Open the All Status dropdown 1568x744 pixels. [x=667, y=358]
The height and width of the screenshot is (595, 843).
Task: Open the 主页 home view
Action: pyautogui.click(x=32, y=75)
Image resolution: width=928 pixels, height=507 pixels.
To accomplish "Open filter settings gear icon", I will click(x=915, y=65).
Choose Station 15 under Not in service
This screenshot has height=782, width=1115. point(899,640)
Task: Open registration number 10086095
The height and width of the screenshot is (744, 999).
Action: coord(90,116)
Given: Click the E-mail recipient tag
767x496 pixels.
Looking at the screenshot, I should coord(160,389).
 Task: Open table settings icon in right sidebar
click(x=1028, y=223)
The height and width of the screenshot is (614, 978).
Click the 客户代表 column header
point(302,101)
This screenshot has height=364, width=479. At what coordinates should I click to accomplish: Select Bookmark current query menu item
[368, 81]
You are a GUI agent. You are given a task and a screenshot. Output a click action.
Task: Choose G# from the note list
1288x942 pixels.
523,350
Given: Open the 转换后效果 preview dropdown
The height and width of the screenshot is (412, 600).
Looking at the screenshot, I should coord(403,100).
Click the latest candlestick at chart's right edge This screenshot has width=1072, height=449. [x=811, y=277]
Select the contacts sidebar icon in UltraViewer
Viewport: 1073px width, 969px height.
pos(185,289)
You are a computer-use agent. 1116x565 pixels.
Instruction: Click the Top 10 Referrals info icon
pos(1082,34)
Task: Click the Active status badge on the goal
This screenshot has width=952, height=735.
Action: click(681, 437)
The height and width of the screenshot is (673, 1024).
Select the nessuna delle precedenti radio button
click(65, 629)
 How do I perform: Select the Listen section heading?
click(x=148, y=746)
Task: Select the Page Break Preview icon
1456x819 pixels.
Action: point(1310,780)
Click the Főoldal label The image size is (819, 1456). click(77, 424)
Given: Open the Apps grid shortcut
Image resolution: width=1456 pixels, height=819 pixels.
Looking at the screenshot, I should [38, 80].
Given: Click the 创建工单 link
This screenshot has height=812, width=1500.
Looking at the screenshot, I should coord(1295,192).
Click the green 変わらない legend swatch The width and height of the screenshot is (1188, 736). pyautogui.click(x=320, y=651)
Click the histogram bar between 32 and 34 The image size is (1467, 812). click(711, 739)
- - - -
Reproduce the data starting at the line containing "Given: Click the 创建工单 link" and ending at the close of the data, substituting "button" for "link" and changing nothing else.

## [ANSWER TO THE EXERCISE]
Given: Click the 创建工单 button
This screenshot has height=812, width=1500.
Looking at the screenshot, I should coord(1295,192).
Click the green 変わらない legend swatch The width and height of the screenshot is (1188, 736). pyautogui.click(x=320, y=651)
Click the histogram bar between 32 and 34 The image size is (1467, 812). click(711, 739)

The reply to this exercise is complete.